Hello, my name is Tom, and I am a proud new member of Neurotalk. I am 66years old. I used to be very active physically, in superb condition; for over a decade, 1989-2002, I worked out religiously in a gym for 3 hours, 3 days per week under the guidance of a former Olympic coach. One hour or so with weights (not heavy -- light, with repetitions), the rest with stretching. I felt great. Before that, from 1974-1986, I jogged 3 1/2 miles, 3 times per week. Terrible pains in the back of my knees forced me to stop. I learned some stretching exercises; the pain went away.

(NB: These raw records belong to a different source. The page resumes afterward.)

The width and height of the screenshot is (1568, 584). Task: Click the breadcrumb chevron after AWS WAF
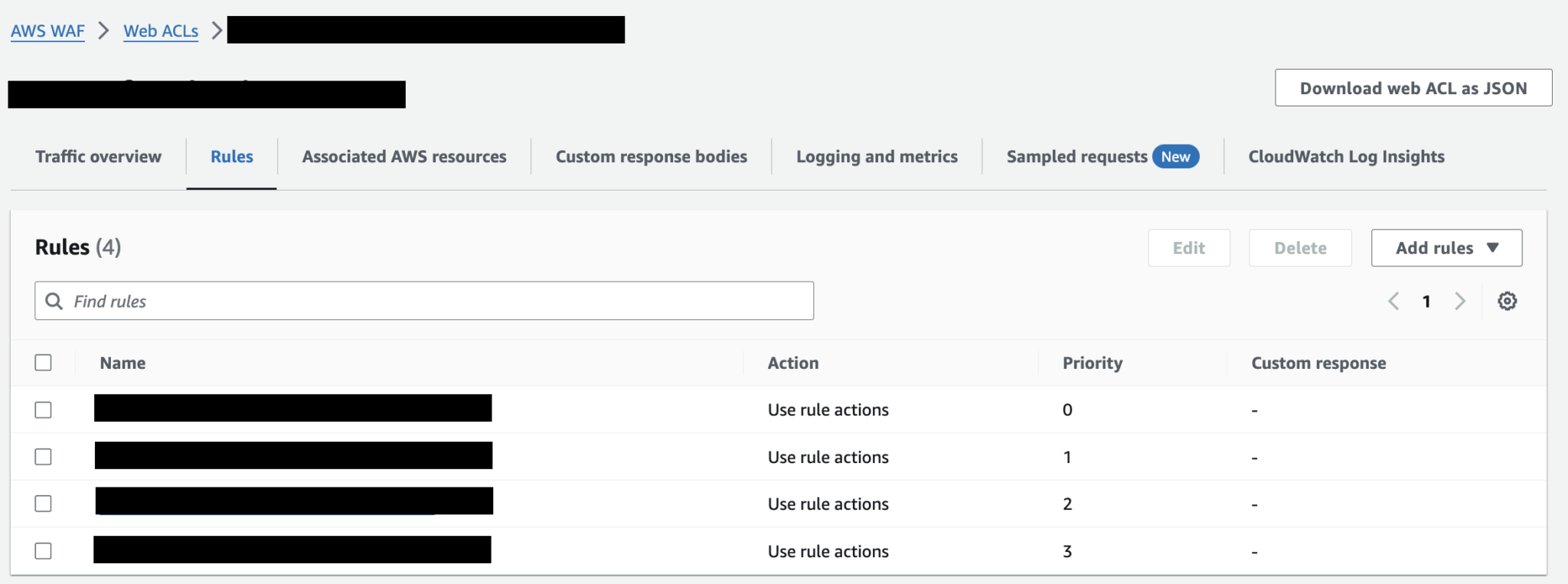104,31
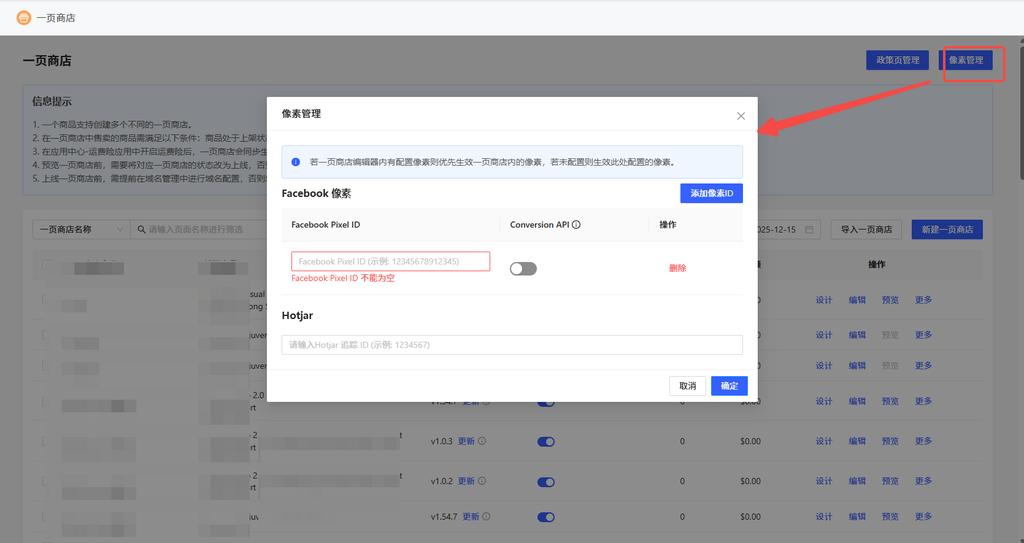The width and height of the screenshot is (1024, 543).
Task: Enable the Conversion API toggle switch
Action: (x=523, y=268)
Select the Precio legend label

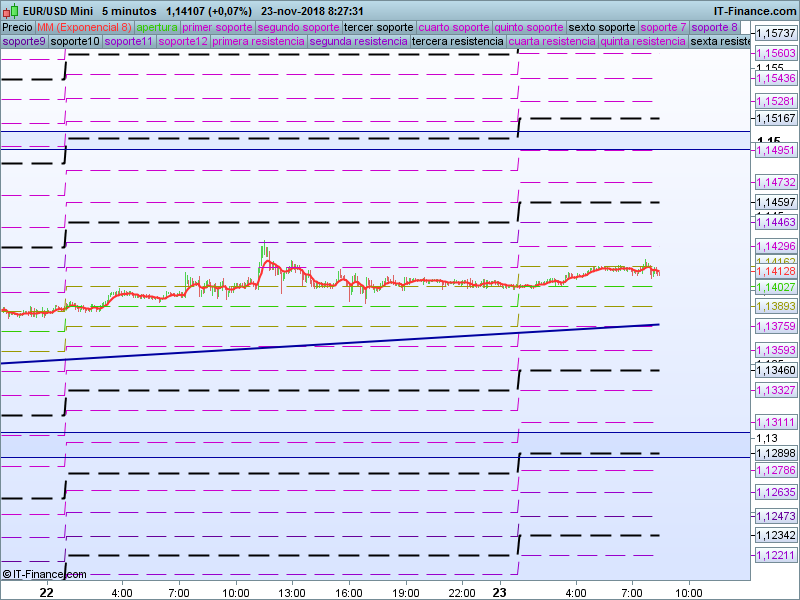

Around 2002, after coming home from the gym, I started having strange pains and weaknesses in my legs (they would suddenly start to double up; I never fell, but came close). I had polio at the age of 8, and spent a month in the hospital -- and years doing physcial rehab. I lived a very normal life. So, I figured I had post polio syndrome, and stopped the gym.

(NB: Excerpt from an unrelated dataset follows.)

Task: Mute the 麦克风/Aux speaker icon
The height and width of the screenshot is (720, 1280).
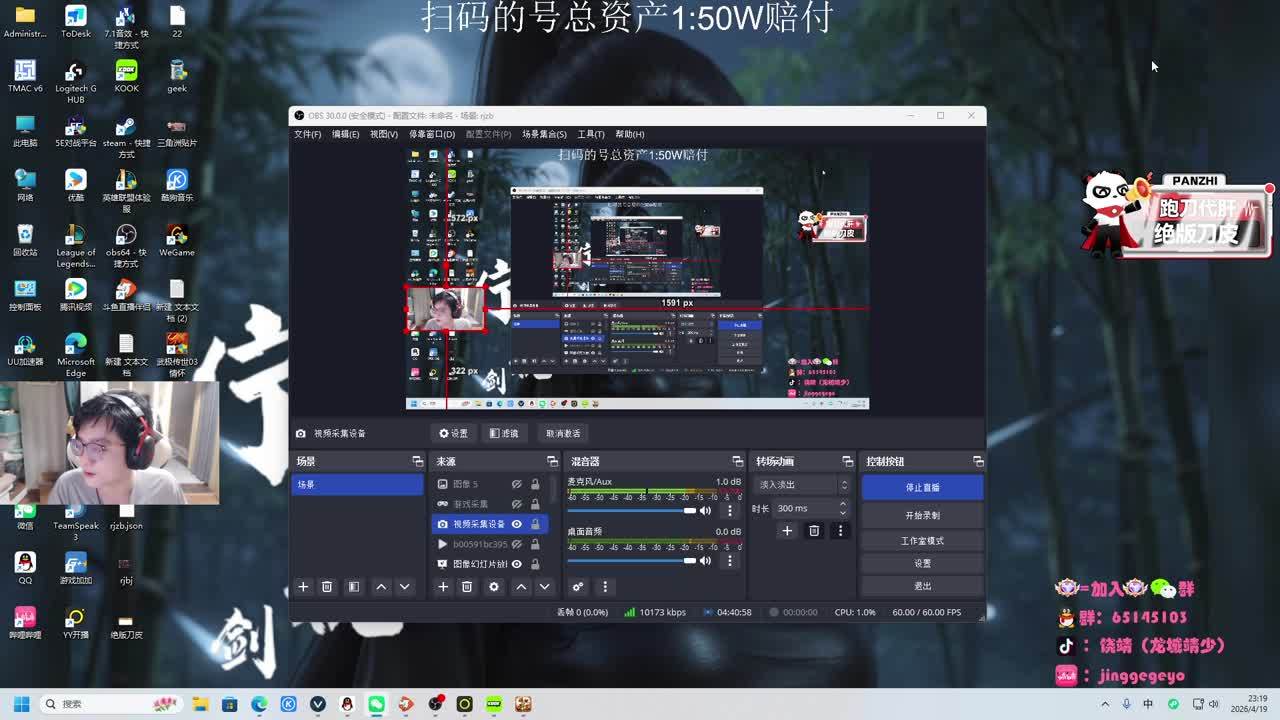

Weakness in both legs; incredible stiffness in the morning; tripping on carpets; difficulty swallowing -- all the usual stuff. My condition worsened. I am now essentially house-bound. Sure, I can go to the supermarket, etc., but I pay a terrible price at night, stiffness, soreness. I have all the classic symptoms of PPS, but also of ALS and others as well. I can't walk to the end of the street without being out of breath. Climbing stairs, well, I have to concentrate on what I'm doing.

I have seen three doctors, including a neurologist who gave me an EMG, and told me that he doesn't know what I have -- but that I have something serious. He is referring me to a rare disease specialist. He also put me on lyrica, which has masked 60% of the pain in my legs, but makes me feel exhausted. I live on the usual over-the-counter pain killers.

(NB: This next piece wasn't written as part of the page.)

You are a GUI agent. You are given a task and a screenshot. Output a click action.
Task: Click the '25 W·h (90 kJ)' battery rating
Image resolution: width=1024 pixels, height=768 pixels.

I attempted to take my life last year (overdose of StilNox, ambien) because I could feel my body being "boarded up." Beside an intermittent, bad burning pain in my right ankle, I have (sometimes) pains in the center of the palms of my hands: they are definitely neurological and surprised even the neurologist.

Whatever I have, I sense now that it cannot be cured, that I will be in a wheelchair in a few months. For a polio survivor, there is no worse outcome than to be handicapped and become a public charge. Thus, I would describe my present state of mind as a mixture of terror and resignation.

I caught myself last night thinking, "Thank God, there's death." I sense the end is approaching, and that there is no hope for me. Best to get it over with quickly.

My question to all of you out there: they say many diseases mimic PPS and ALS. What, specifically, are those diseases? Thanks ever so much for any information you can supply.